Julio
centurión de la corte romana Augusta que llevó a Roma a Pablo como prisionero, y de quien se dice que se portó humanamente con el Apóstol. En este viaje, un viento huracanado dejó la nave a la deriva y días después encalló. Los soldados pensaban matar a los prisioneros para que no escaparan pero J., el centurión, se opuso y ordenó a quienes sabían nadar echarse al agua y ganar la orilla, mientras los demás lo hacían en tablones y sobre los despojos de la nave, y así alcanzaron las playas de la isla de Malta, Hch 27; 28, 1. Junco, planta de la familia de las juncáceas de tallos rectos, lisos y flexibles, hojas radicales, flores en cabezuelas y fruto capsular, que crece en sitios húmedos, Jb 8, 11; en los pantanos, a las orillas de los ríos, muy común en el Nilo, Ex 2, 3. Crece alto y densamente, Jb 40, 21. También se lee las palabra caña, carrizo, en vez de j. en muchos pasajes de la Biblia. Empleado para hacer cestos y embarcaciones ligeras, Jb 9, 26.
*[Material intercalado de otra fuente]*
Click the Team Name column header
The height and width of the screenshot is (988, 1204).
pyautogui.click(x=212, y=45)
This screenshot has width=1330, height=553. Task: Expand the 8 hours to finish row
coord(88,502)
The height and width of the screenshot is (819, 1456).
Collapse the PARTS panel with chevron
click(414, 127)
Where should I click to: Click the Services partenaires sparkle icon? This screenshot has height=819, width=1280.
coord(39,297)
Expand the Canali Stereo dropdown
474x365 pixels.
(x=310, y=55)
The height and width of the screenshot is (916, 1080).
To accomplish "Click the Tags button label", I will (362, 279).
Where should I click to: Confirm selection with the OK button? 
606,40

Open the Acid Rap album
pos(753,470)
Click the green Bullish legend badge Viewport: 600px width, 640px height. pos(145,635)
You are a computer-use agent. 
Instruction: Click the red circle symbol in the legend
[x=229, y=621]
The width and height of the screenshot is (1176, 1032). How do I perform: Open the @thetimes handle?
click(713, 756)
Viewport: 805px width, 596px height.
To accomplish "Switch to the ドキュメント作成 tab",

Yahvéh golpeará a Israel por su infidelidad, como una caña es sacudida por las aguas, 1 R 14, 15. En el oráculo contra Egipto, siendo en esta tierra abundante el j., dice le profeta que el Nilo se secará y se marchitará el j., Is 19, 6. Así como tras el juicio contra Edom, Jerusalén triunfará, lo que era desierto será fértil y “verdeará la caña”, Is 35, 7; figura ésta mesiánica. El rey Senaquerib le manda decir al rey Ezequías que su pretendida alianza con Egipto es como apoyarse en una caña rota que hiere la mano, 2 R 18, 21; Is 36, 6; Isaías condenó estas alianza, que eran muestra de desconfianza en Yahvéh. Esta fragilidad del tronco del j. es figura que sirve al profeta para significar la debilidad del apoyo de Israel, Egipto, Ez 29, 6.